# Calculation on my for loop and want to do it without for loop using some function

```dec = 0.1
data = np.array([100,200,300,400,500])
```

I have a for loop like this

```y = np.zeros(len(data))
for i in range(len(data)):
if i == 0:
y[i] = (1.0 - dec) * data[i]
else:
y[i] = (1.0 - dec) * data[i] + (dec * y[i - 1])
```

Output y is:

```array([ 90.   , 189.   , 288.9  , 388.89 , 488.889])
```

And now I want to do the above calculation without a loop, so if I break the code and do

```data = (1.0 - dec) * data
data[1:] = (1.0 - dec) * data[1:] + (dec * data)
```

Output data is:

```array([ 90, 189, 279, 369, 459])
```

When you compare y and data output first two values are correct because it is getting multiplied with data which makes sense but later on it should continue as the loop does in loop code, so how can we achieve that? Is there a function that can handle this? This is mainly to optimize my code so that it runs faster for thousands of data.

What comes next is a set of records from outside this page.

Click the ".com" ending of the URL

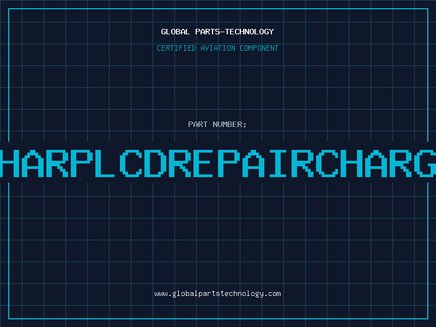click(273, 294)
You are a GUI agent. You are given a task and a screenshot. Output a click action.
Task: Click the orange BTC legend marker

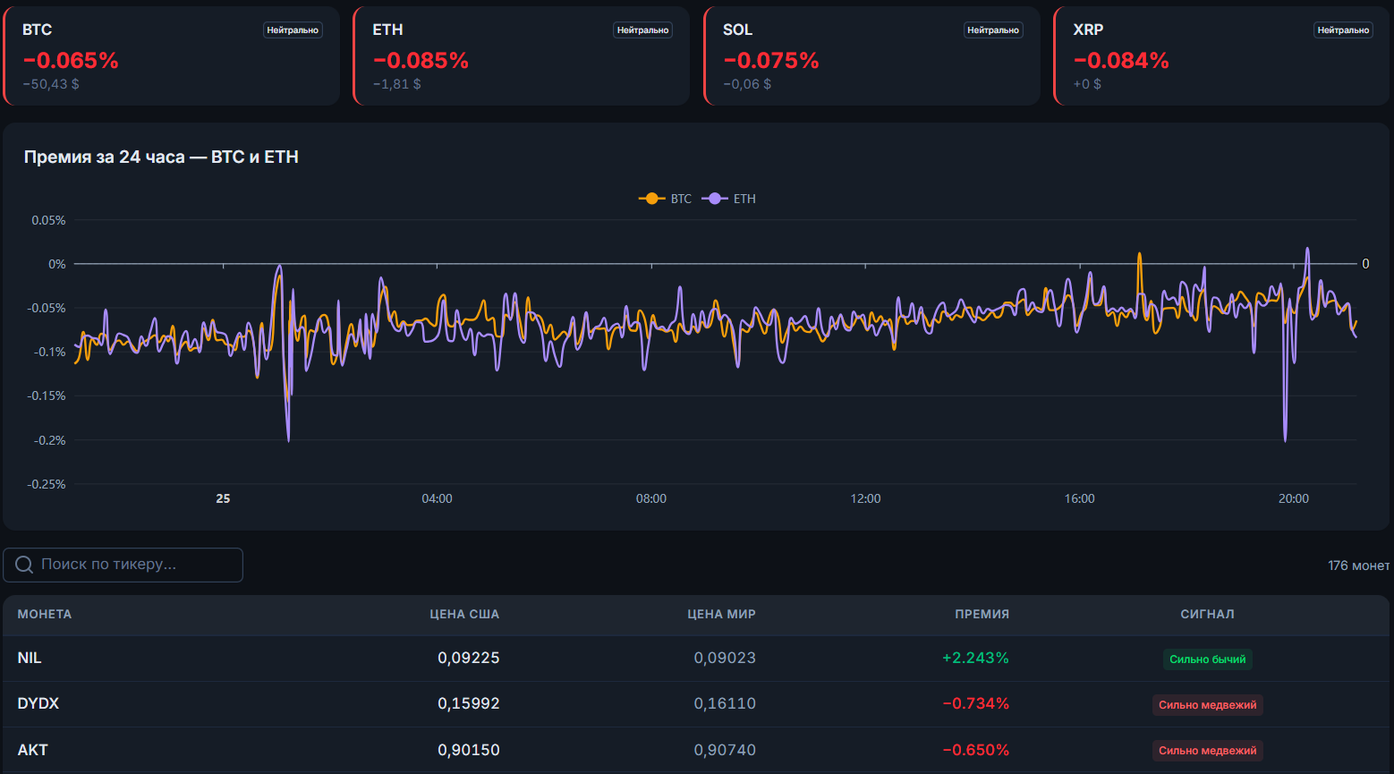pyautogui.click(x=651, y=199)
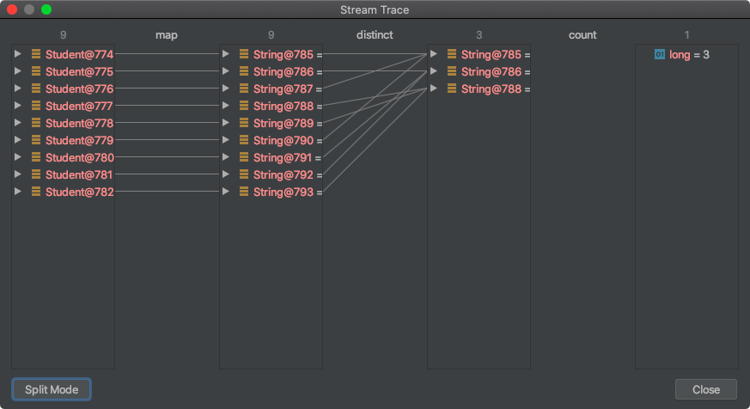Screen dimensions: 750x409
Task: Click the icon beside String@787 in map column
Action: coord(244,89)

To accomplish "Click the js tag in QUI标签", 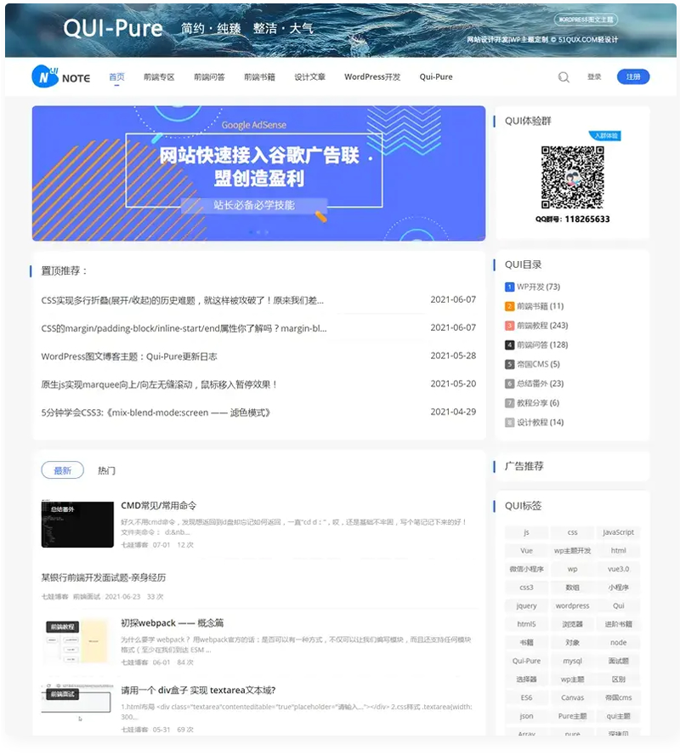I will [x=525, y=531].
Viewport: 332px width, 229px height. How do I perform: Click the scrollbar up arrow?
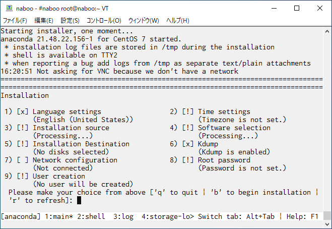327,31
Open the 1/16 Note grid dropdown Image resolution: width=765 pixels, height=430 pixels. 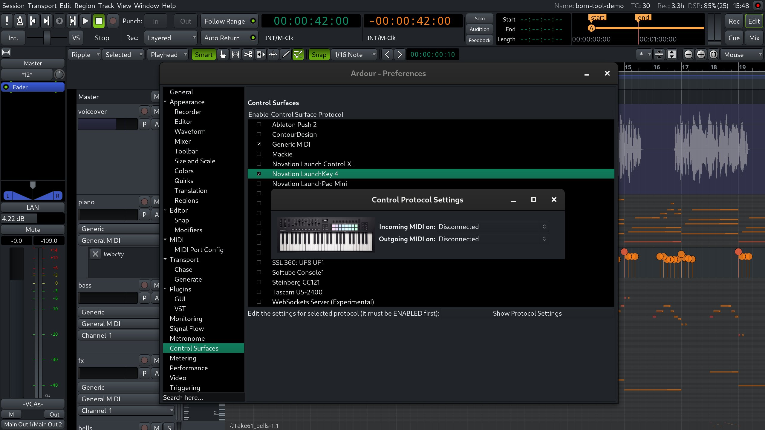[354, 55]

The expected output is the same as the y output.

We can do this with `scipy.linalg.toeplitz` to make a matrix of shifts of the data and then multiplying that by powers of `dec` and summing columns:

```import numpy as np
from scipy.linalg import toeplitz

dec = 0.1
data = np.array([100,200,300,400,500])

decs = np.power(dec, np.arange(len(data)))

r = np.zeros_like(data)
r = data
toep = toeplitz(r, data)

output = (1 - dec) * np.sum(toep * decs.reshape(-1, 1), axis=0)
```

First `decs` is a vector of powers of `dec`:

```print(decs)
#[1.e+00 1.e-01 1.e-02 1.e-03 1.e-04]
```

Next, we use `toeplitz` to make a matrix of shifts of `data`:

```print(toep)
#[[100 200 300 400 500]
# [  0 100 200 300 400]
# [  0   0 100 200 300]
# [  0   0   0 100 200]
# [  0   0   0   0 100]])
```

Finally we reshape `decs` into a column, multiply it by `toep` and sum along columns. This result needs to be scaled by `1 - dec`.

This all works because we can rewrite our definition of `data[i]` as a sum instead of recursively:

```y[i] = (1.0 - dec) * data[i] + (dec * y[i - 1])
y[i] = (1.0 - dec) * data[i] + (dec * ((1.0 - dec) * data[i - 1] + (dec * y[i - 2])))
...
y[i] = (1.0 - dec) * (data[i] + dec * data[i - 1] + dec ** 2 * data[i - 2] + ... dec ** i * data)
y[i] = (1.0 - dec) * sum(dec ** j * data[i - j] for j in range(i + 1))
```

This can be proven by induction.

From there it follows from rewriting those sums as columns of a matrix and translating that matrix to a calculation in numpy/scipy.